- **Arbeitsauftrag**
Schreiben Sie aus dem Text über Migräne und Gefäßrisiken das Stück von „Erst im letzten“ bis „wichtigste vaskuläre Risikofaktor.“ wortgetreu ab.

- **Vorliegender Text**
● ● ● ●

Das Schlaganfallrisiko bei Migränepatienten ist besonders dann erhöht, wenn noch weitere Faktoren hinzukommen:
- Migräne mit Aura (2-fach)
- Alter < 45 Jahre (3,65-fach)
- Einnahme von hormonellen Kontrazeptiva (7-fach)
- Rauchen (9-fach)
Auch das kardiovaskuläre Risiko ist erhöht
Die Ergebnisse von Langzeit-Kohortenstudien zeigen aber auch einen Zusammenhang zwischen Migräne und dem Auftreten anderer kardiovaskulärer Ereignisse.
Erst im letzten Jahr haben Daten der Women‘s Health Study das bestätigt. Mehr als 27.000 Frauen über 45 Jahre wurden im Mittel 22,6 Jahre lang beobachtet. Die Inzidenz für schwerwiegende kardiovaskuläre unerwünschte Ereignisse (Herzinfarkt, Schlaganfall, kardiovaskulär bedingter Tod) betrug bei Migränepatientinnen mit Aura 3,36 pro 1000 Personenjahre. Bei Migränepatientinnen ohne Aura gab es keinen Unterschied im Vergleich zu Frauen ohne Migräne. Nach Diabetes und Rauchen war Migräne mit Aura der wichtigste vaskuläre Risikofaktor.
Gestörte Endothelfunktion als Migräneursache?
Schäden an der weißen Substanz, sogenannte White Matter Lesions (WML), treten bei Migränepatienten mit Aura häufiger auf. Auch hängt deren Anzahl mit dem Schlaganfallrisiko zusammen; hier besonders bei Migränepatientinnen mit Aura. Selbst bereits bei Kindern mit Migräne werden diese WML beobachtet.
Sie beruhen wahrscheinlich auf einer Störung der mikrostrukturellen Integrität. Folgen sind eine endotheliale Dysfunktion und reduzierte zerebrovaskuläre Reaktivität.
Eine gestörte Endothelfunktion ist mit kardiovaskulären Erkrankungen assoziiert. Denn das Endothel hat zahlreiche Funktionen:
- Regulation des Flüssigkeits- und Molekülaustauschs zwischen Blut und Gewebe
- Gerinnungskontrollierende Eigenschaften
- Vaskuläre Homöostase und Reparatur
- Kontrolle des vaskulären Tonus und des Blutflusses
Privatdozent Dr. Thomas Liman, Berlin, stellte verschiedene Messmethoden vor, mit denen eine gestörte Endothelfunktion bestimmt werden kann.

● ● ● ●

Gespeicherte Datensätze

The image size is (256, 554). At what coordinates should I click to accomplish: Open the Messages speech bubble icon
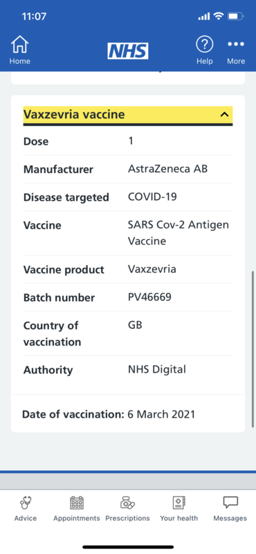click(x=230, y=503)
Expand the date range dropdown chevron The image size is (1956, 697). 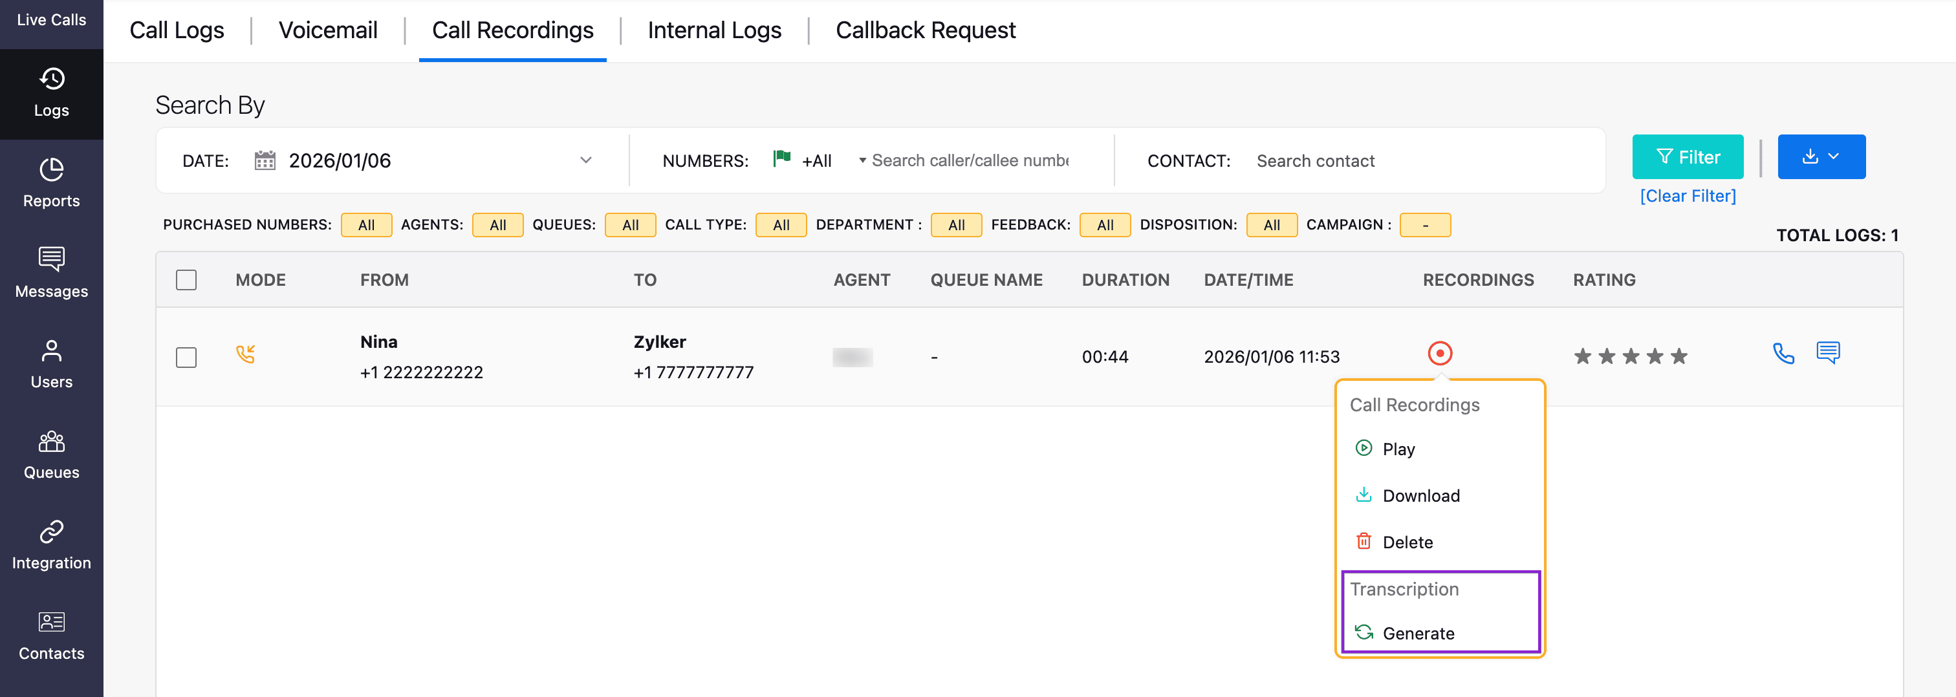click(585, 161)
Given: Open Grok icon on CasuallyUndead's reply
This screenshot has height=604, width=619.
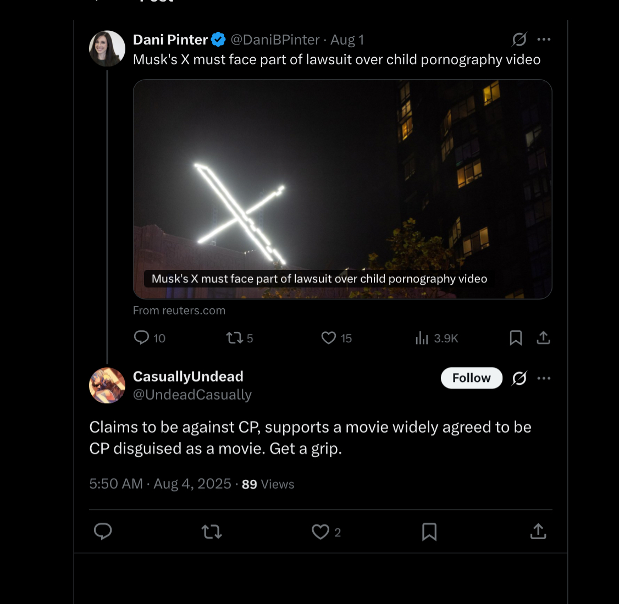Looking at the screenshot, I should 519,378.
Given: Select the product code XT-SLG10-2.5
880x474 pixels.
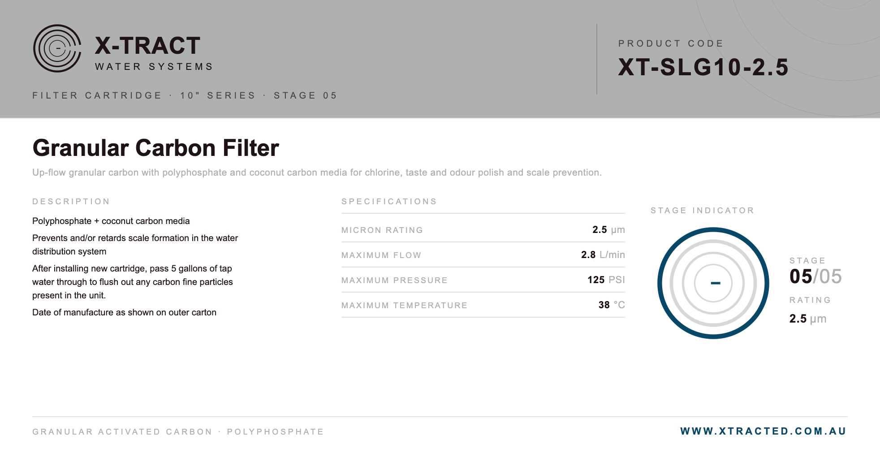Looking at the screenshot, I should point(703,67).
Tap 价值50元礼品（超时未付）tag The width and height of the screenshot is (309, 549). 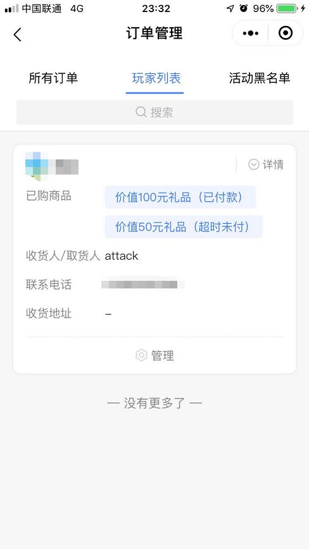[184, 227]
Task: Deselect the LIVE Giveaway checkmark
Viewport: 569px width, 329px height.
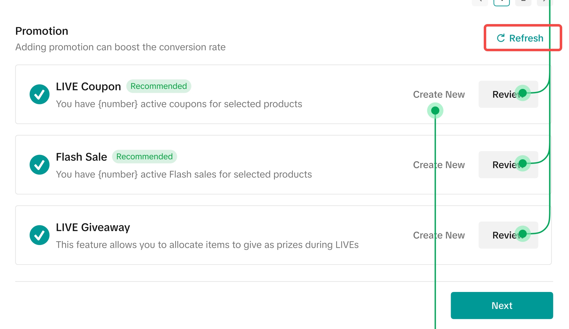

● ● ● ●

- **Erwartete Antwort**
Erst im letzten Jahr haben Daten der Women‘s Health Study das bestätigt. Mehr als 27.000 Frauen über 45 Jahre wurden im Mittel 22,6 Jahre lang beobachtet. Die Inzidenz für schwerwiegende kardiovaskuläre unerwünschte Ereignisse (Herzinfarkt, Schlaganfall, kardiovaskulär bedingter Tod) betrug bei Migränepatientinnen mit Aura 3,36 pro 1000 Personenjahre. Bei Migränepatientinnen ohne Aura gab es keinen Unterschied im Vergleich zu Frauen ohne Migräne. Nach Diabetes und Rauchen war Migräne mit Aura der wichtigste vaskuläre Risikofaktor.